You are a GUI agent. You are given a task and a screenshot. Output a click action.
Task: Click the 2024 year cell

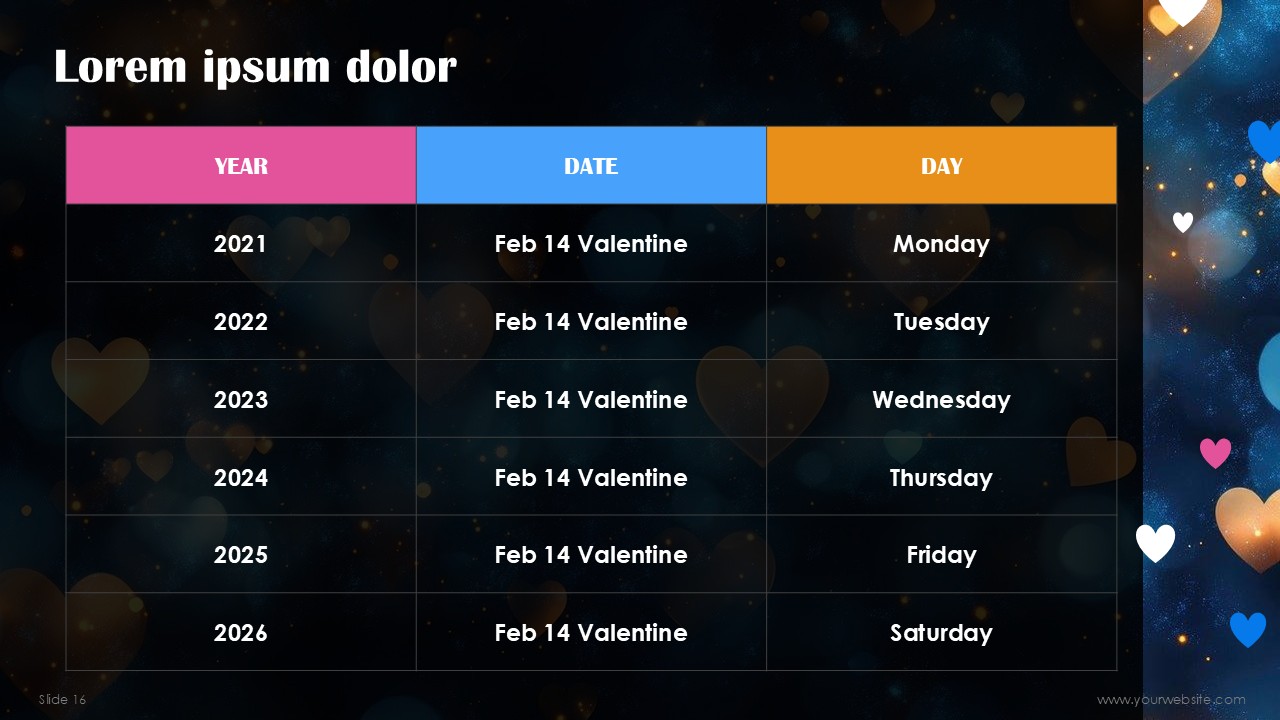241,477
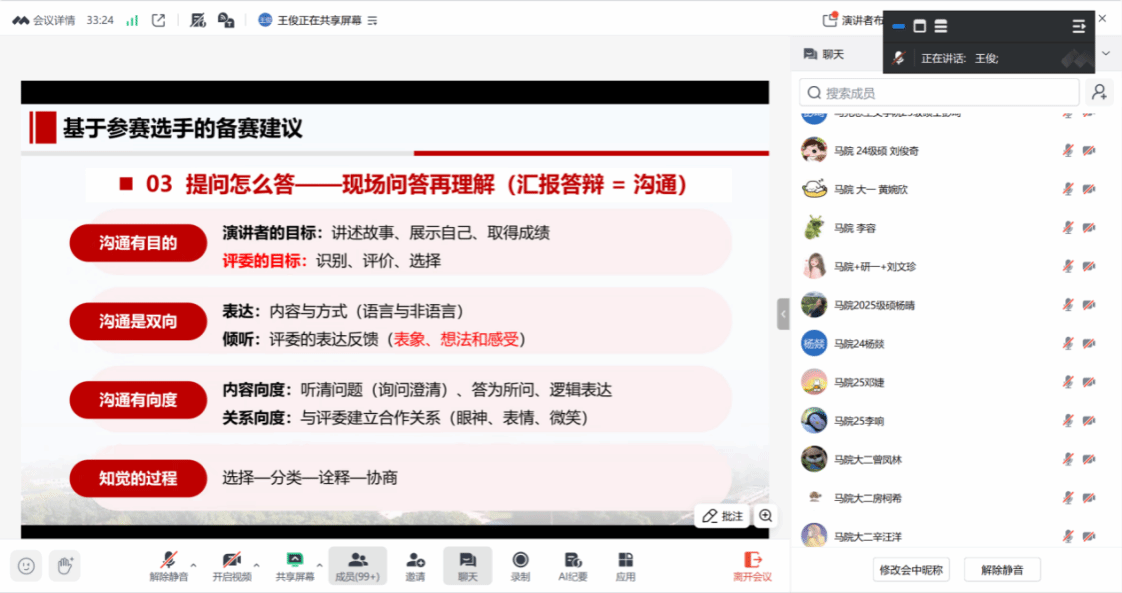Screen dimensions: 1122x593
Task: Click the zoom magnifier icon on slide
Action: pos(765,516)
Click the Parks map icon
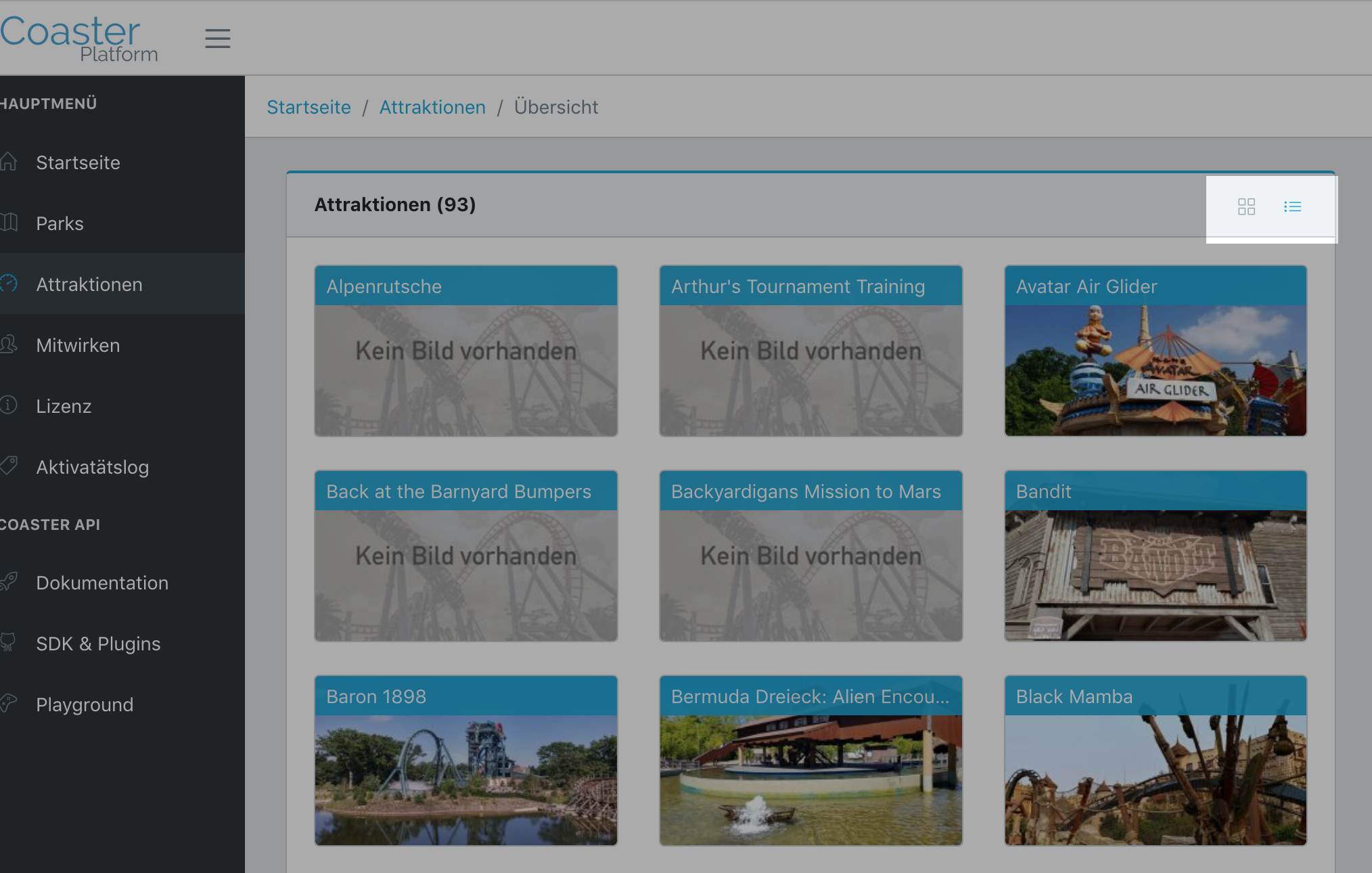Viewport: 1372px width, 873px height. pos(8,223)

------------------------------------------------------------------------

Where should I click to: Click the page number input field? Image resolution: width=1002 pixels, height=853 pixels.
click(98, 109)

------------------------------------------------------------------------

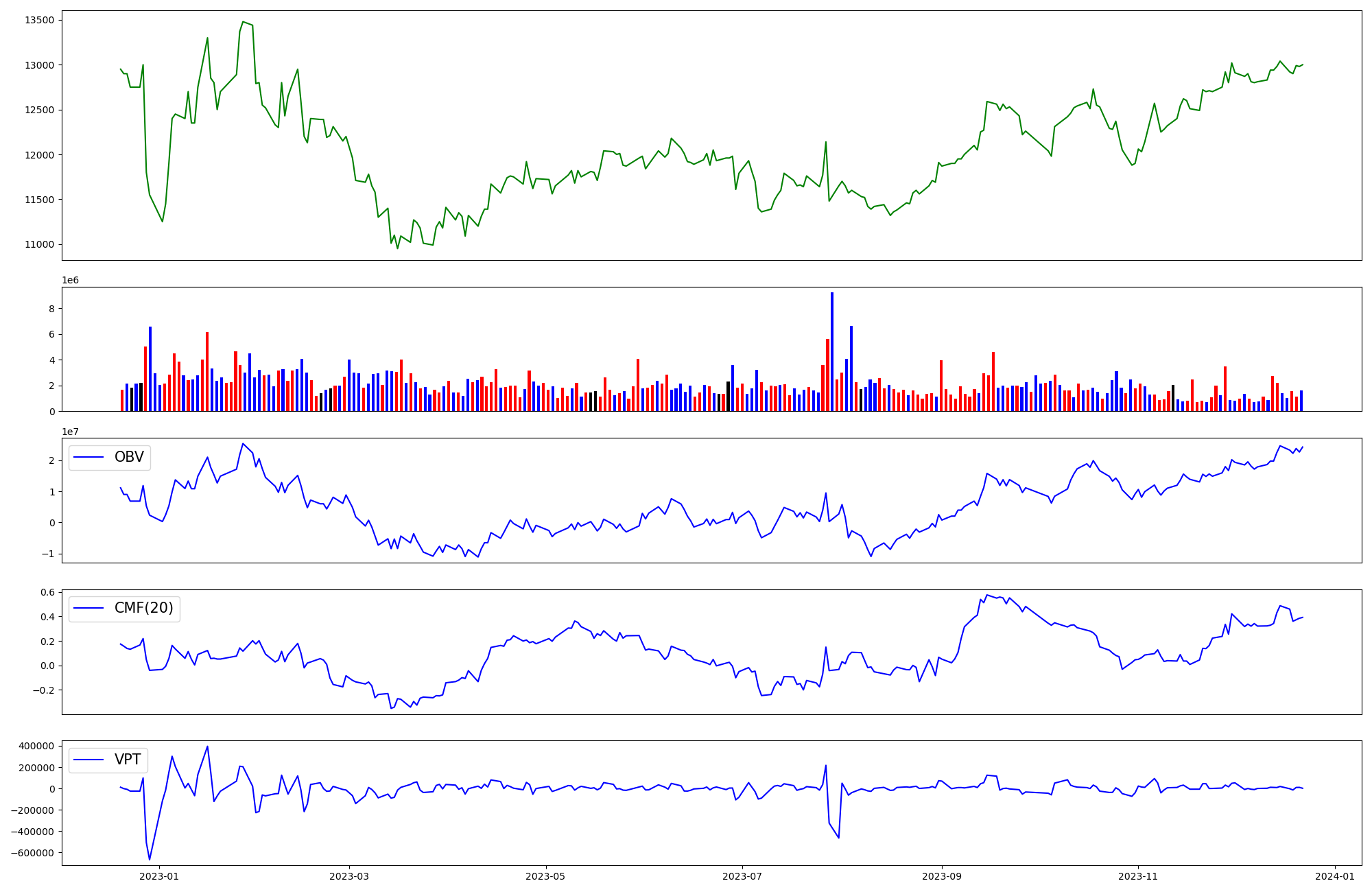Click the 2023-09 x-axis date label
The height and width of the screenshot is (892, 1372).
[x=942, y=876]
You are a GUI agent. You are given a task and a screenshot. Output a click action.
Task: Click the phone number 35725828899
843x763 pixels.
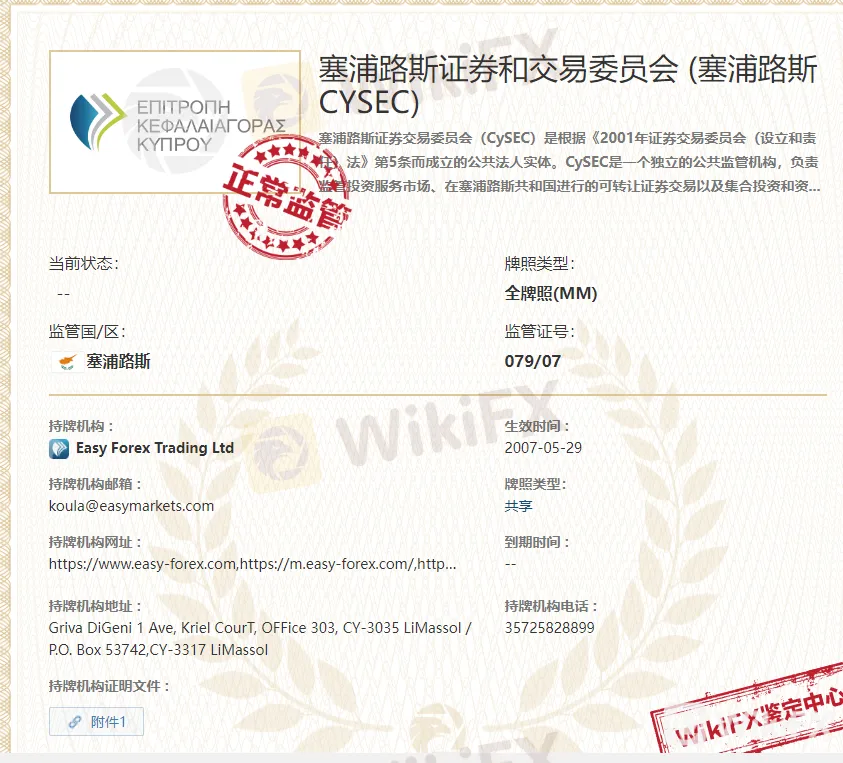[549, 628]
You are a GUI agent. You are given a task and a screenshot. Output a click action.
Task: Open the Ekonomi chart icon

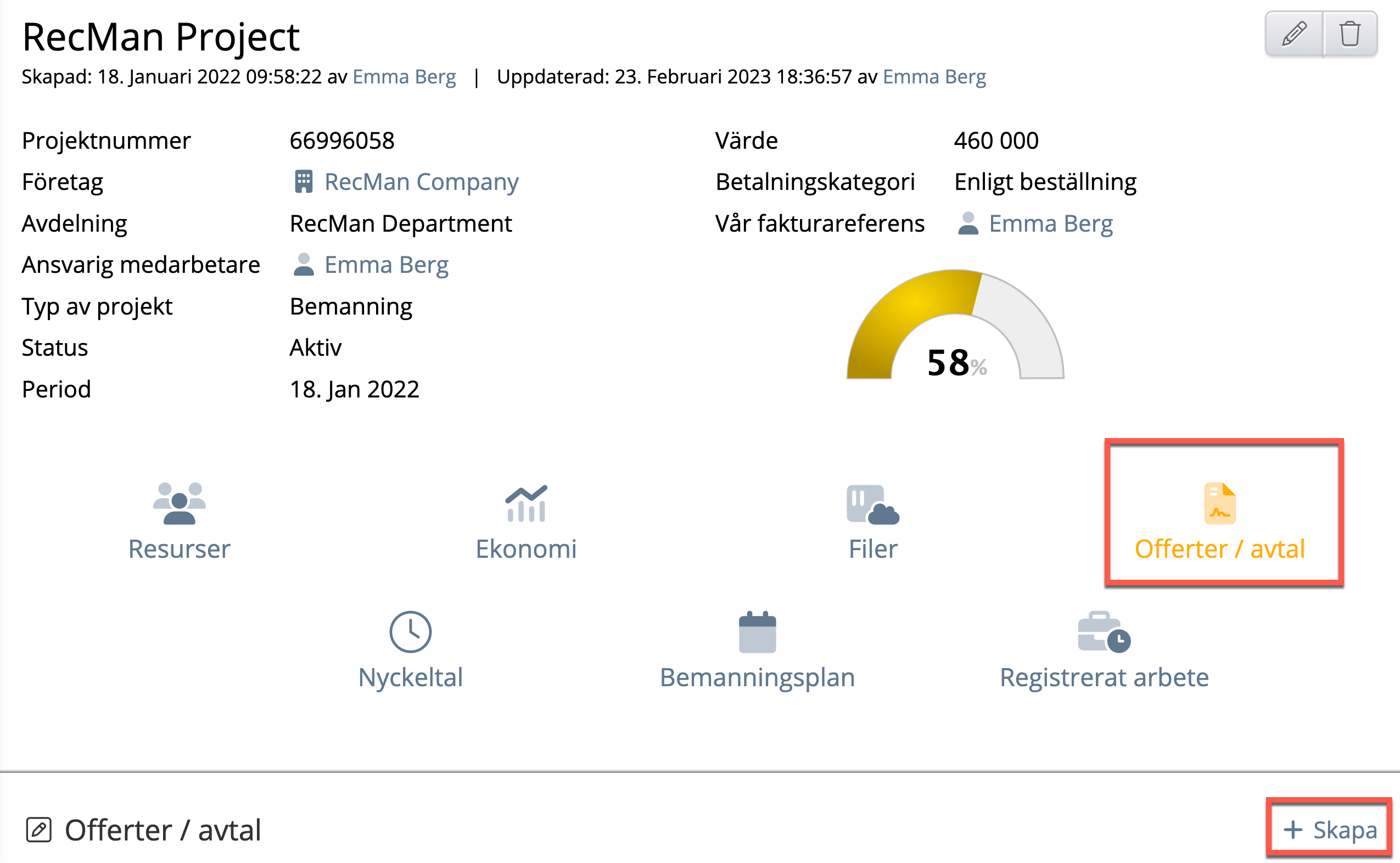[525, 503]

------------------------------------------------------------------------

STATED GOAL: Counting the lines of the items above, how many hold the word "icon"? Reply with the number alone.

WRITTEN ANSWER: 3